Given these considerations, direct-to-patient data collection methods offer a flexible solution well-suited for fast-track development of a vaccine during a global pandemic.
One example of a direct-to-community data collection approach is the Covid Active Research Experience (CARE) Project, a registry launched by IQVIA, the company we both work for. This opt-in registry collects self-reported data from people who have been exposed to the Covid-19 virus. Participants enroll on the website and provide insights into their symptoms, comorbidities, and self-medication outside of hospital care. This kind of registry could easily be extended or modified to collect long-term follow-up information on vaccines or treatments.
Leveraging technology that allows vaccine recipients to enroll in studies, provide consent electronically, and complete questionnaires via phone, mobile apps, or websites is a powerful complement to data collected from other sources like electronic medical records or claims data. Participants could enroll in studies at Covid-19 vaccination sites, allowing vaccine sponsors to collect short- and long-term follow-up information regarding safety and adverse events directly from vaccine recipients, and then as needed confirm that data with health records. During the H1N1 pandemic, post-market safety studies showed patient-reported safety information to be a valuable strategy for near real-time safety monitoring with high completion rates.
This direct-to-patient approach has also proved to be effective in other medical territories, such as understanding drug safety use in women during pregnancy. In this case, women self-reported drug use via the internet or telephone, and researchers compared this data to readily available pharmacy registry data and electronic health records. Researchers concluded this patient-reported data offered a more complete picture than relying on existing data from registries and electronic health records alone, a major step in better understanding the effects of prenatal exposure to new drugs.
The time to plan is now
The success of any direct-to-patient study depends on whether participants will sign up and follow through with providing information. This requires solutions that are scalable, user-friendly, and have a low burden of participation. If a study is too cumbersome, personally invasive, or time-consuming, participants will be less likely to stay engaged. In the H1N1 vaccine study we described earlier, the response rate after six months of follow-up was greater than 97%, which demonstrates both willingness from participants to provide information as well as low burden to participation.
To ensure success, vaccine developers should plan these studies now, so they are ready to launch as soon as a vaccine is approved.

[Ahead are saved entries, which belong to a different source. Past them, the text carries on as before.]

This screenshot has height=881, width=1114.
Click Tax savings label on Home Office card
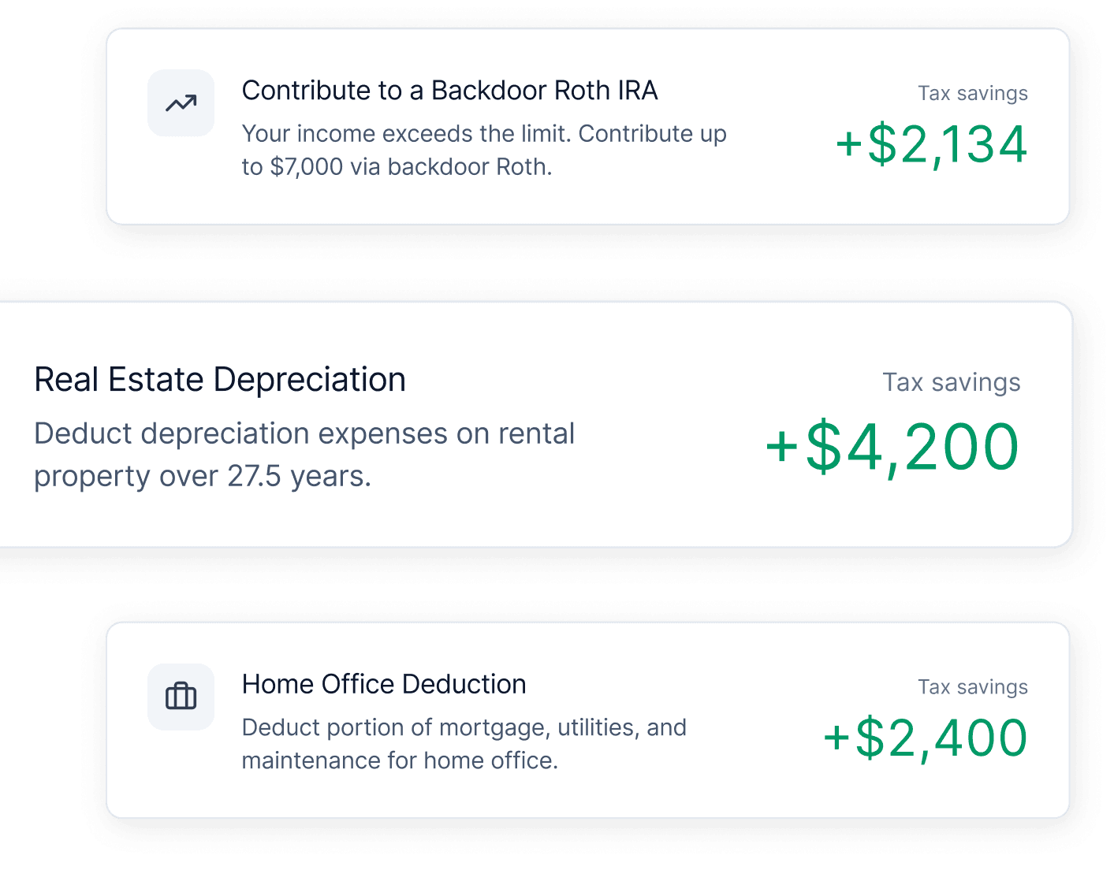pyautogui.click(x=973, y=687)
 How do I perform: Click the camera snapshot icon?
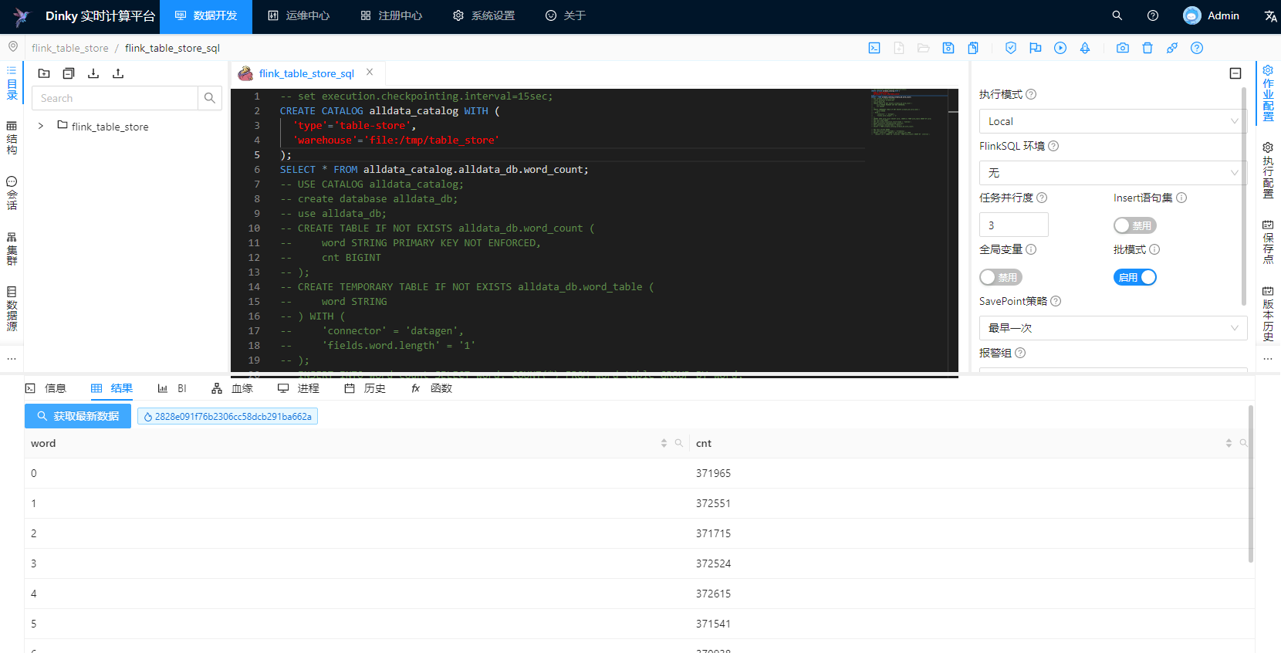1123,48
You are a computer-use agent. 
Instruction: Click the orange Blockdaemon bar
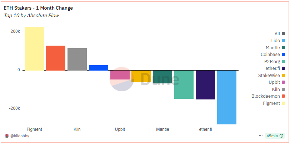tap(56, 58)
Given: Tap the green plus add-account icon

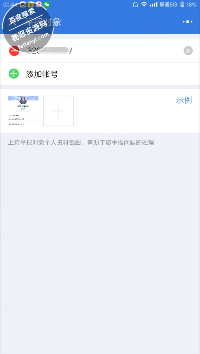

Pharmaceutical companies traditionally have months to plan post-market surveillance studies. During that time, they identify study sites or data sources, choose the study design, establish protocols, develop consent forms, customize and test the electronic data-capture environment, and train staff. But in this accelerated mode, when hundreds of thousands of vaccines will likely be administered in the first weeks following approval, companies can’t afford any delays. They need to be ready to start enrolling participants the moment the vaccine authorization application is filed or risk missing the first wave of vaccine participants.
The compressed development time for Covid-19 vaccines is essential for containing this health care crisis, and monitoring individuals who have received the vaccine is a vital step in this process. Deploying innovative post-market surveillance studies will help ensure these accelerated solutions are safe and effective for the public to use and maintain public confidence in vaccination programs.
Priscilla Velentgas is a senior principal for real world evidence at IQVIA, where Karin de Haart is an associate director of safety evidence for regulators offerings.